Comics: James Kochalka's 'American Elf,' Vol. 2
Lots of folks have a diary. But not a lot of people have a cartoon diary.
Vermont cartoonist, musician and all-around renaissance artist James Kochalka has been chronicling the ups and downs of his life online in his daily cartoon journal for more than eight years now on his Web site, American Elf. The result has been one of my must-reads for some time – drawn in Kochalka's simple, fluid and infinitely expressive style, "American Elf" is a testament to how much the comics medium can deal with in just three or four tiny panels. Hilariously funny, often raw, sometimes poetic, it's an amazing creation.
Collected in book form, the scope of "American Elf" is amazing. Kochalka's first collection, the hefty American Elf Book 1, packed together five years' worth of strips into one of my favorite graphic novel collections in a long time. The brand new second volume, American Elf Volume 2, isn't quite as large – only two years as opposed to five – but it is all in color this time out as opposed to black and white.
One of the pleasures of "American Elf" is watching a life as it unspools – at the start of the strip, Kochalka was working as a waiter at a Chinese restaurant, full of dreams of stardom. These days, he's got record deals, published dozens of books and even had dealings with Hollywood. He's a father to 4-year-old Eli, and a homeowner.
Kochalka channels the observant spirit of "Peanuts" creator Charles Schulz combined with an underground anything-goes spirit. There's no rules as to what he covers – a strip can be about a fight with his wife, something cute his kid said, or a random sketch of a day's detail, like a weirdly-shaped icicle or a piece of cheese on the ground. Read a huge bunch in one go and you start to see the world Kochalka's way. Everything looks a little more cartoony in real life.

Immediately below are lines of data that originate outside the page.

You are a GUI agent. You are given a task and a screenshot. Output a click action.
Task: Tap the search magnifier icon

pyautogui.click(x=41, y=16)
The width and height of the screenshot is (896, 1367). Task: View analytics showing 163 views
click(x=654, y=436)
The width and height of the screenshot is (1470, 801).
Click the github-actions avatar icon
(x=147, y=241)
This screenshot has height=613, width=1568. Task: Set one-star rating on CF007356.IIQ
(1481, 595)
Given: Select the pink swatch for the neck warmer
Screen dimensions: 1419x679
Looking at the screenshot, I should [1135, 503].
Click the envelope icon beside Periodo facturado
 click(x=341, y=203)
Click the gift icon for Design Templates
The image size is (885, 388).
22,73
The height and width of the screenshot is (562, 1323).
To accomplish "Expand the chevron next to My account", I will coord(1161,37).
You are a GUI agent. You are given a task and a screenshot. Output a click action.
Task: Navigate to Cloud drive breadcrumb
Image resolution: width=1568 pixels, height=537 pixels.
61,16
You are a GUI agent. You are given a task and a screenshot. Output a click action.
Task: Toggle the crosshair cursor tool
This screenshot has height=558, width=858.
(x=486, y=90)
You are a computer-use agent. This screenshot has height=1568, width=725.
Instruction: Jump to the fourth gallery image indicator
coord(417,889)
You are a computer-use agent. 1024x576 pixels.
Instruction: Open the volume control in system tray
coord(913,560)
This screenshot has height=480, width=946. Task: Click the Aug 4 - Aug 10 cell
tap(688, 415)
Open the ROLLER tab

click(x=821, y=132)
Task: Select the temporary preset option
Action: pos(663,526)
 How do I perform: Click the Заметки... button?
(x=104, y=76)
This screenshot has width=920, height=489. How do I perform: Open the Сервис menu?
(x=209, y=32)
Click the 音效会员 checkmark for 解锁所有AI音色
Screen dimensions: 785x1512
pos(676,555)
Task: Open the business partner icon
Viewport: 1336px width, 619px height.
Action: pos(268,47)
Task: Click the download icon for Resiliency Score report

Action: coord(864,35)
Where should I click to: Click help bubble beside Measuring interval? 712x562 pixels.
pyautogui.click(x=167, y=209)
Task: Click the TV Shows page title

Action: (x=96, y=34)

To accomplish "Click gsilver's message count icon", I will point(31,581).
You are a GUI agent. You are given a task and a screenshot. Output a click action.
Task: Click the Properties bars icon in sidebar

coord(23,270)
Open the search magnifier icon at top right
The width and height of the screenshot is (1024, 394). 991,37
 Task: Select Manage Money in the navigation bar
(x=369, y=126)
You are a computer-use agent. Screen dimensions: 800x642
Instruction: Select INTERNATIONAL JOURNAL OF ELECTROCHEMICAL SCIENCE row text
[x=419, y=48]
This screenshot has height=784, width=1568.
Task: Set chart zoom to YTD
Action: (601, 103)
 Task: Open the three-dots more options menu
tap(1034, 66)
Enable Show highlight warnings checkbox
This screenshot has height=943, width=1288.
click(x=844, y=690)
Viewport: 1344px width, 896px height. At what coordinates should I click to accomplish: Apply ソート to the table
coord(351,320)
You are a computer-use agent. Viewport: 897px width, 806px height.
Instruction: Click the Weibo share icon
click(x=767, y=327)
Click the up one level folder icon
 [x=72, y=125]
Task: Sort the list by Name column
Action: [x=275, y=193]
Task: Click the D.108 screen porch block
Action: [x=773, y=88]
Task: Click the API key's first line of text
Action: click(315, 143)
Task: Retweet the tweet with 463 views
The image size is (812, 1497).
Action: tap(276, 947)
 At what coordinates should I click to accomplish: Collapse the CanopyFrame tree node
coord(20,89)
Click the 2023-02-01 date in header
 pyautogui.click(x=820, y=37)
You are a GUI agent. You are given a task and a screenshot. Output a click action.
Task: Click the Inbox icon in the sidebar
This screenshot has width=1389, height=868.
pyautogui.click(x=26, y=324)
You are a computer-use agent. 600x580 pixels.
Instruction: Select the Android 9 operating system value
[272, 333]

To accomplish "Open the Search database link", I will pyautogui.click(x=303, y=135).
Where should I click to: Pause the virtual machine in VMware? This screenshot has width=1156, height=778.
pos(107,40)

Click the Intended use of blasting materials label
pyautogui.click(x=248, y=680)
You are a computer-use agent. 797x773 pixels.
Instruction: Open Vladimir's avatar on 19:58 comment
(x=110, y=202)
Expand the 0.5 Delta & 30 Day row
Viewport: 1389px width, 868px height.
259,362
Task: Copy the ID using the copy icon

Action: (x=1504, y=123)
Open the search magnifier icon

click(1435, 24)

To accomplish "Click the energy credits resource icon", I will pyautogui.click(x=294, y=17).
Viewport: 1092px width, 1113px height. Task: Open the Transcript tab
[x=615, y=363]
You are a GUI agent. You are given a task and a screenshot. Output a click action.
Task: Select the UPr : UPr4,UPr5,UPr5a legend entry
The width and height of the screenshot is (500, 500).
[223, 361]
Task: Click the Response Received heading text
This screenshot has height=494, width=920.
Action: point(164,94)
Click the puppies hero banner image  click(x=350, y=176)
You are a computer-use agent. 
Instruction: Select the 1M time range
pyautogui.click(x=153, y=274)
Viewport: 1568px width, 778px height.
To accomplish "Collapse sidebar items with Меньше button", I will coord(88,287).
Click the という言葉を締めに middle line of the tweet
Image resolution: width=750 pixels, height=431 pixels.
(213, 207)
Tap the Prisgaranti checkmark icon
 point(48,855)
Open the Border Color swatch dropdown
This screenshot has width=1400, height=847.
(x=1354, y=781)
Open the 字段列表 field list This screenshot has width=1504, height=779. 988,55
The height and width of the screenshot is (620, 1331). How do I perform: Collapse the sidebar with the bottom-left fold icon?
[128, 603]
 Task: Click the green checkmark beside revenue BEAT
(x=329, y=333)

In this volume, Kochalka and his wife Amy watch his son Eli grow from infant to toddler, he continues his sideline absurdist "rawk music" career, his cartooning becomes gradually more successful, and he battles his own insecurities and frustrations. It's just like everyday life – a lot of little moments adding up to something bigger and undefinable.
It could be said that "American Elf" is getting a bit formulaic as it enters its eighth year and beyond – it's a little less experimental than it was in its earlier days, more a collection of punchlines than of deep thoughts about life. But I don't really see it that way. If anything, I've grown to enjoy "American Elf" more in these later years, as Kochalka's recent adventures in fatherhood mirror my own life and I find myself smiling knowingly at the million strange and funny moments that a kid brings into your world.
Kochalka's art might be too twee for some – and read all in one go, "American Elf" can be kind of like downing six bowls of Cocoa Krispies in a single sitting – that's a lot of sugar to take in. "American Elf" is best dipped into a few pages at a time, absorbing the beauty and the goofy and the sadness that makes up everyday life, filtered through one cartoonist's unwavering eye.
I honestly believe that whenever Kochalka wraps up his daily strip for good (hopefully years from now), the sum total will be seen as one of the more life-affirming and epic graphic novels of our time. And there's not a single superhero in sight.